Industry is still facing a lot of new legislation following the Fit For 55 package with numerous ambitious targets. As such, we look forward to the next EU policy initiative expected later this month: the Clean Industrial Deal to provide better competitiveness while phasing down the fossil economy.


As important players in the bioeconomy, our industries provide solutions that can replace fossil-intensive products, store bio-based carbon, and meet the needs of consumers, industries, and society. We’re expecting the Clean industrial Deal to essentially be a business plan targeting especially energy-intensive industries to increase investments in the EU.


Our industry is continuously innovating, for example we deliver renewable construction materials, pulp for various end-use purposes, packaging materials, textiles, composites, tissue papers, baking and cooking papers, advanced biofuels, bio-based plastics, biochemicals, materials for automotive (e.g. fillers replacing rubbers and plastics) and side-streams for bioenergy production.


We look forward to a Clean Industrial Deal that supports industries like ours to deliver required climate solutions and achieve industrial transformation. We rely on domestic renewable raw materials and in all our sector is very much "Made in Europe". We have already reached 92 percent of renewables in our energy production, being an important part of material and energy self-sufficiency for Europe.


Reducing dependence on non-renewable and fossil-intensive materials is a key step towards a more sustainable and circular future. The EU Clean Industrial Deal should enhance the market for bio-based innovations and incentivize the use of renewable raw materials and products.


The EU needs to unlock the full potential of the sustainable, forest-based bioeconomy. Our industry has scalable solutions, but we need favourable operating conditions to enter markets. To ensure policy coherence, the bioeconomy should be integrated into EU climate, industrial, circular economy, and innovation policies. This will strengthen the EU’s strategic autonomy.

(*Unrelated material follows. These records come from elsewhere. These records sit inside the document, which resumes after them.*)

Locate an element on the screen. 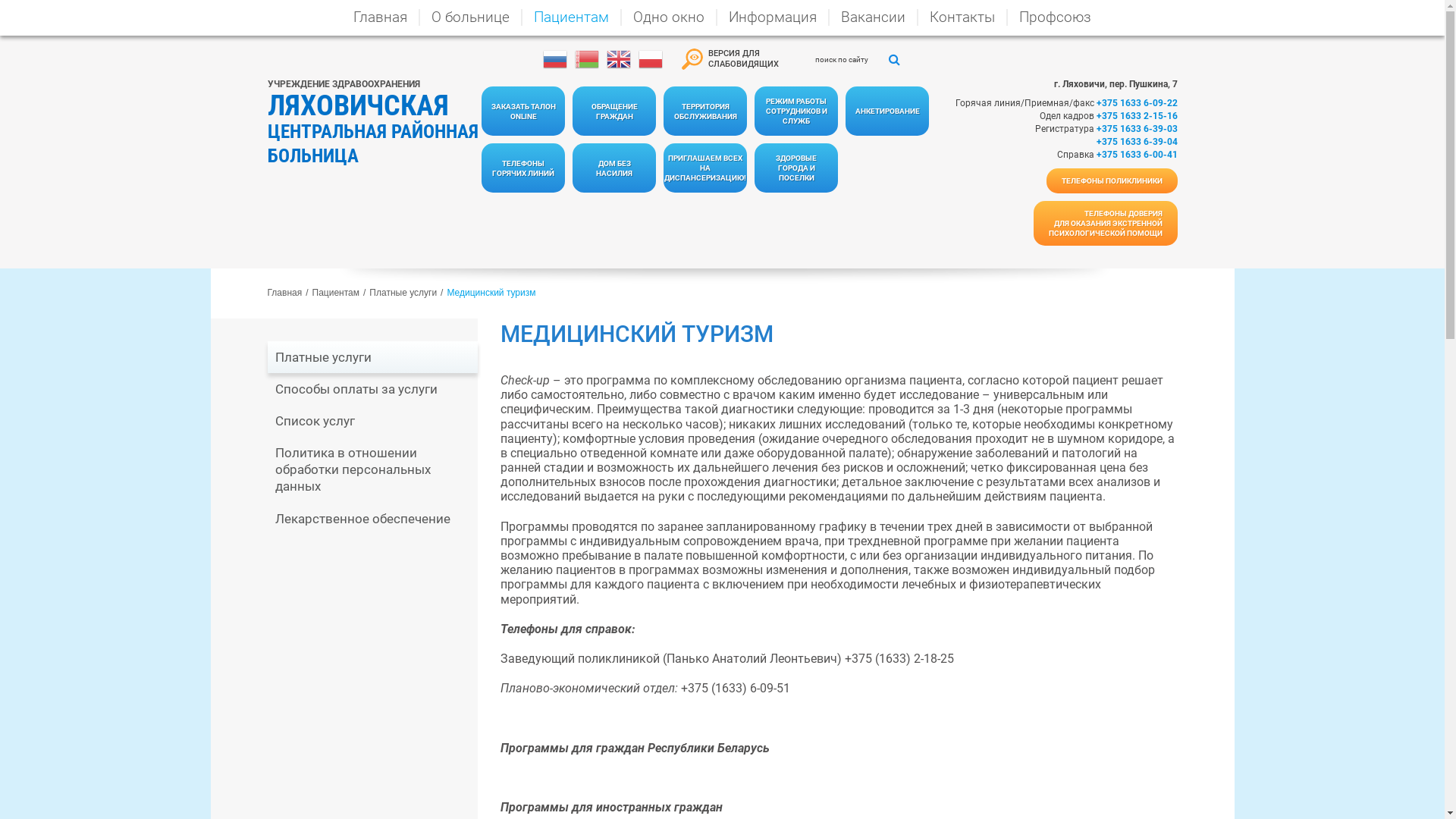 Image resolution: width=1456 pixels, height=819 pixels. 'English' is located at coordinates (619, 58).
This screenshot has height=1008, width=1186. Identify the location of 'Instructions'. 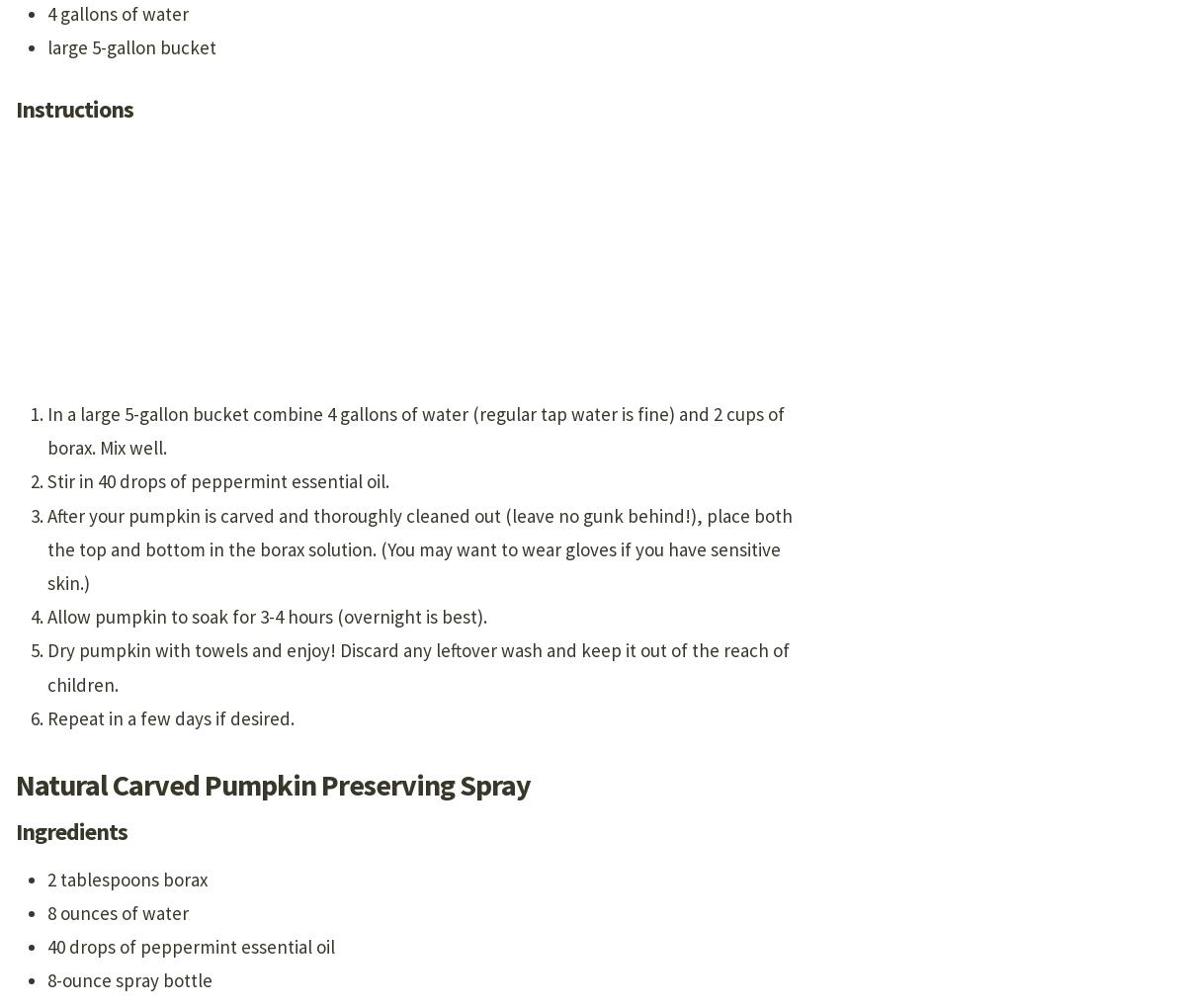
(74, 108).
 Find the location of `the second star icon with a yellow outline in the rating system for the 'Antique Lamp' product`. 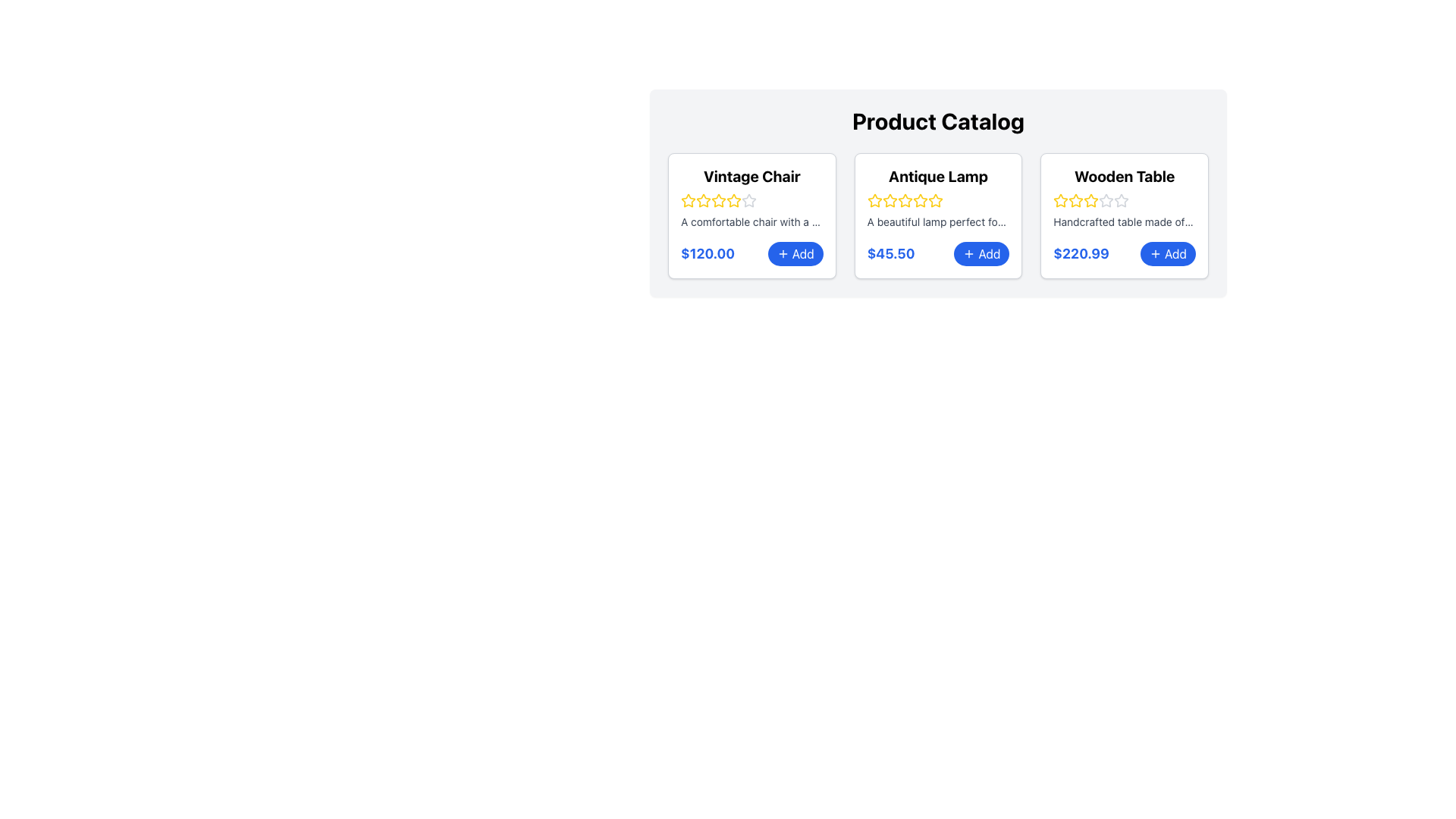

the second star icon with a yellow outline in the rating system for the 'Antique Lamp' product is located at coordinates (874, 199).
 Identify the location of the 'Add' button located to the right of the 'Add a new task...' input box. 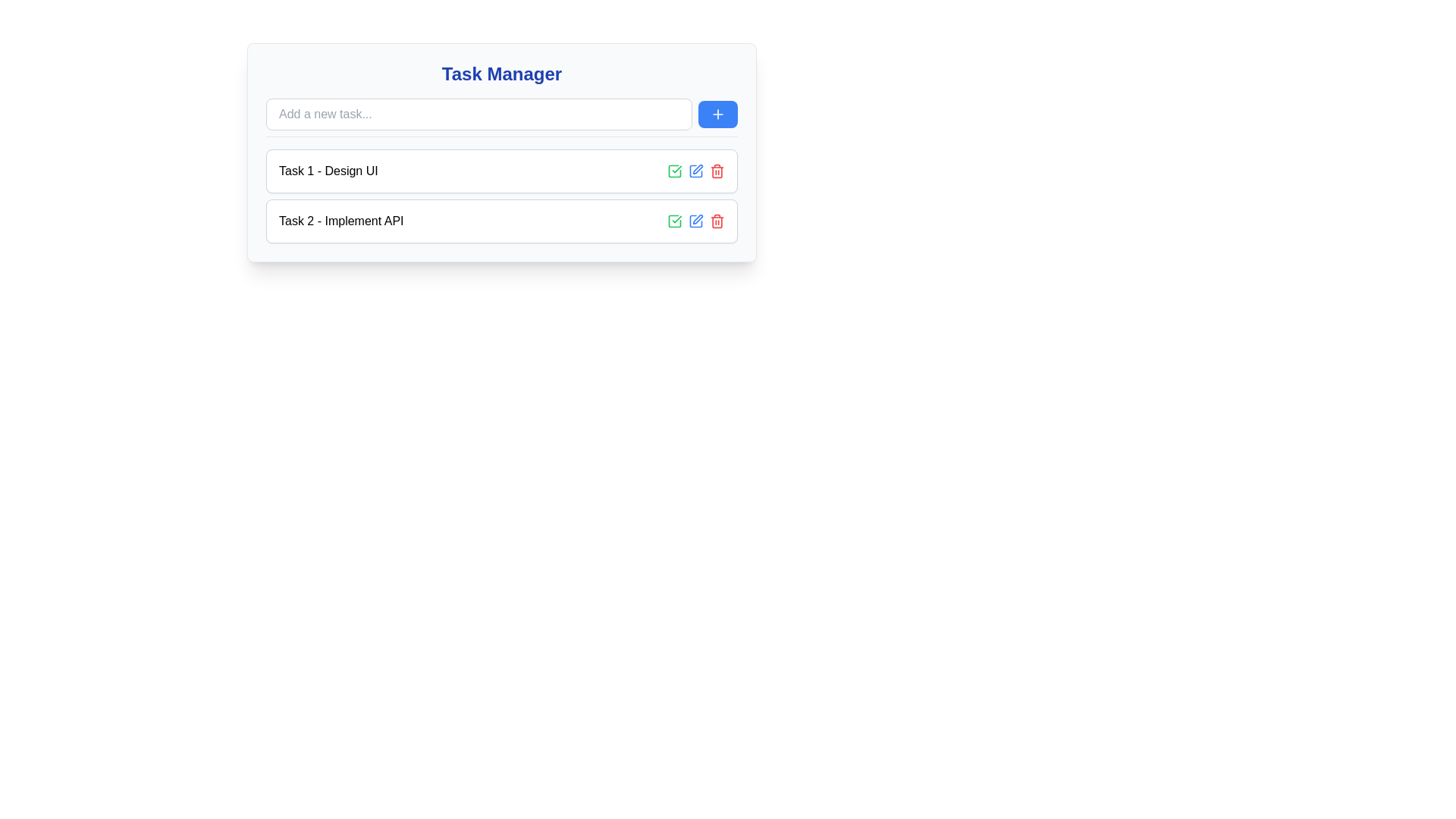
(717, 113).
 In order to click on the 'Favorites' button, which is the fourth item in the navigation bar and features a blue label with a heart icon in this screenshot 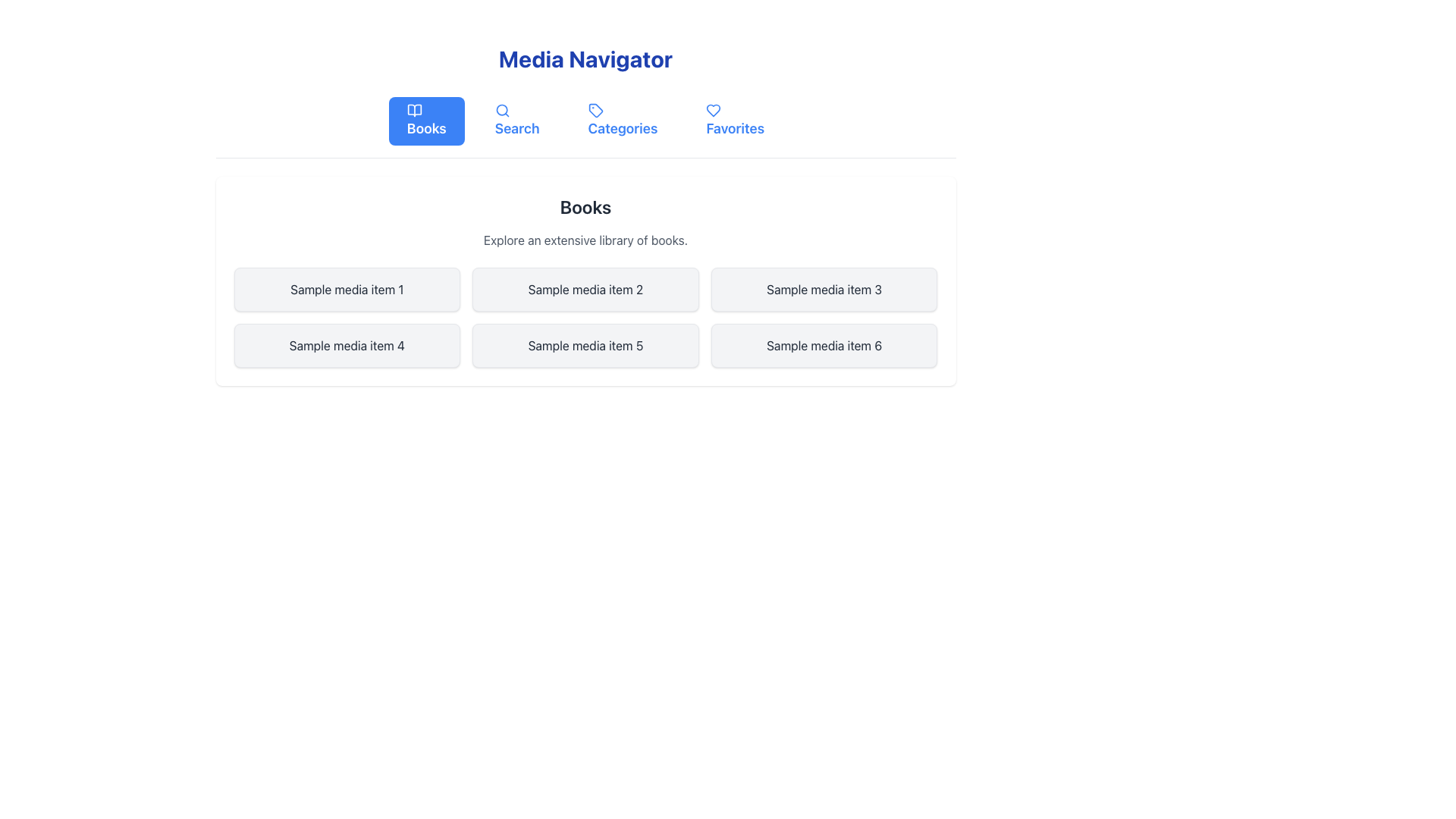, I will do `click(735, 120)`.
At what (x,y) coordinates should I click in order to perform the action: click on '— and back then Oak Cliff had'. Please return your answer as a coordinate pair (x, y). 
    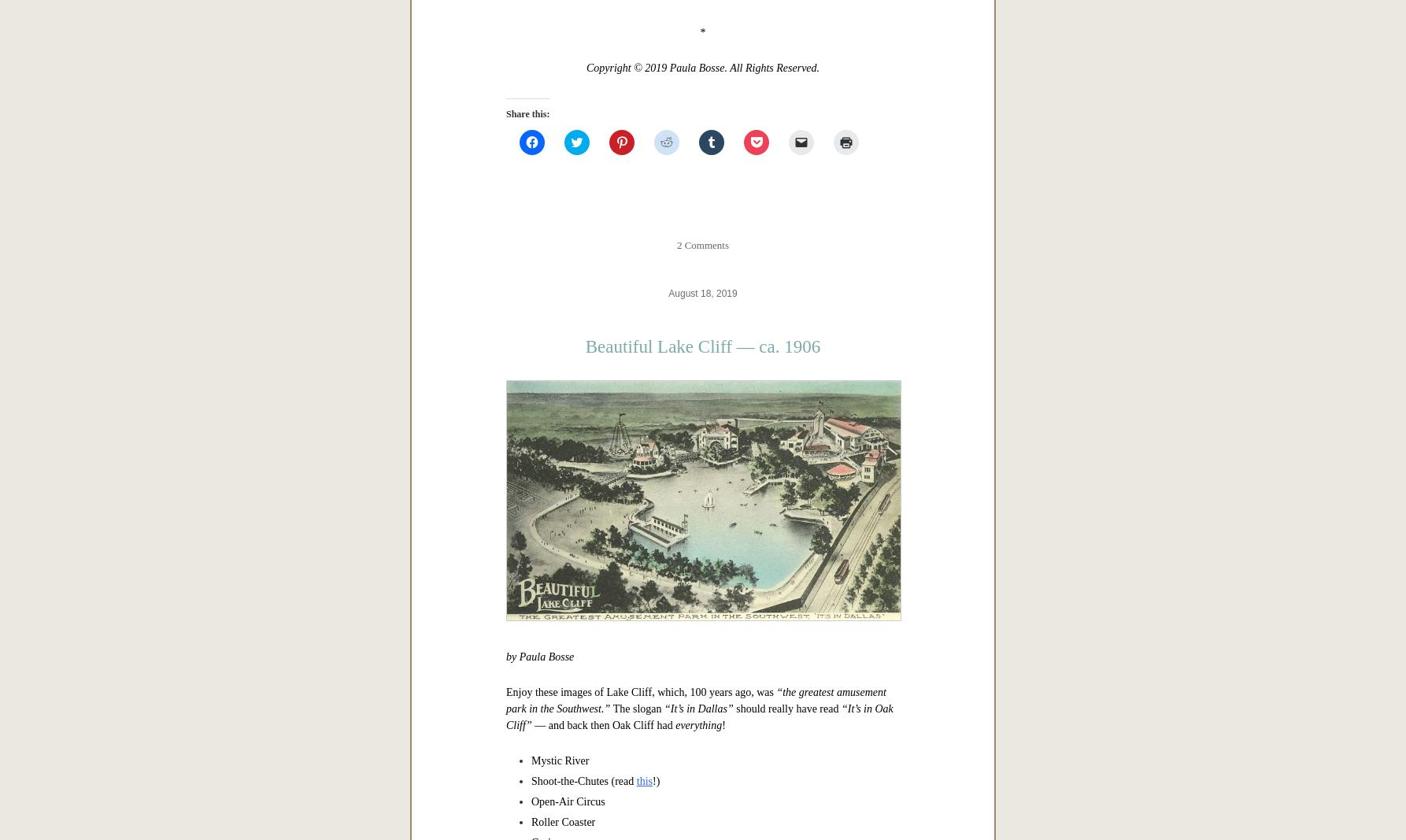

Policies need to channel ETS revenues into industry decarbonization projects to accelerate net-zero infrastructure. Energy efficiency policies need to focus on reducing fossil energy use rather than limiting overall fossil-free energy consumption, which could hamper hydrogen and CCUS developments.


To secure the future of the bioeconomy, policies should maintain carbon neutrality of sustainably grown biomass and keep biogenic emissions separate from fossil emissions in accounting and reporting. To unleash new potentials in the bioeconomy, policies should boost investments in energy infrastructure to promote electrification and to meet the increasing energy demands of hydrogen and CCUS technologies.